Six weeks before his death in 2005 at the age of 89, Miller wrote a will and signed confidential trusts leaving Daniel a share of his estate equal to his other three children Rebecca, and Jane and Robert, his son and daughter from his first marriage to Mary Slattery.”
Norman Who?
Oh yeah, that one.
“He promised his readers what they longed to hear: that ultimate, self-centered ecstasy was theirs for the taking.”
He was the self prophasized darling of the glitterati and all his stuff is straight from “Mother Goose Marxist/Relativism for Beginnners 101” ie, the destruction of western civilization.
Here’s a good blog on him: http://www.bloggernews.net/111608
Thank you. I couldn’t remember clearly... It wasn’t Mailer.
I was assigned to read “Armies of the Night” in freshman English. It was too badly written, so I never finished it. Would you recommend reading it now, for entertainment value?

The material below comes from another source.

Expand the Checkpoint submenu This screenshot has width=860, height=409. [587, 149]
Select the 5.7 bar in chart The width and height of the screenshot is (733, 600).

I haven’t read it since it came out, but I remember being highly amused by it, especially the scene when the self-annointed revolutionaries are in the men’s room.
I can think of several thousand books I’d probably want to read first, though. If I read it, it would be to recreate memories of a lost age, like maybe watching “Yellow Submarine.”
No. Did you confuse the child with the father?
So he is a good commie now?
No, it was Arthur Miller (as sinanju kindly pointed out).
Yeah, all those “leaders” of the baby boom generation.
Mailer never got out of the year 1968, and then he helped that killer get free that murdered someone else a couple of months later.
William Burroughs hardly “glorified bad behavior and consequence-free living”. Have you actually read Naked Lunch?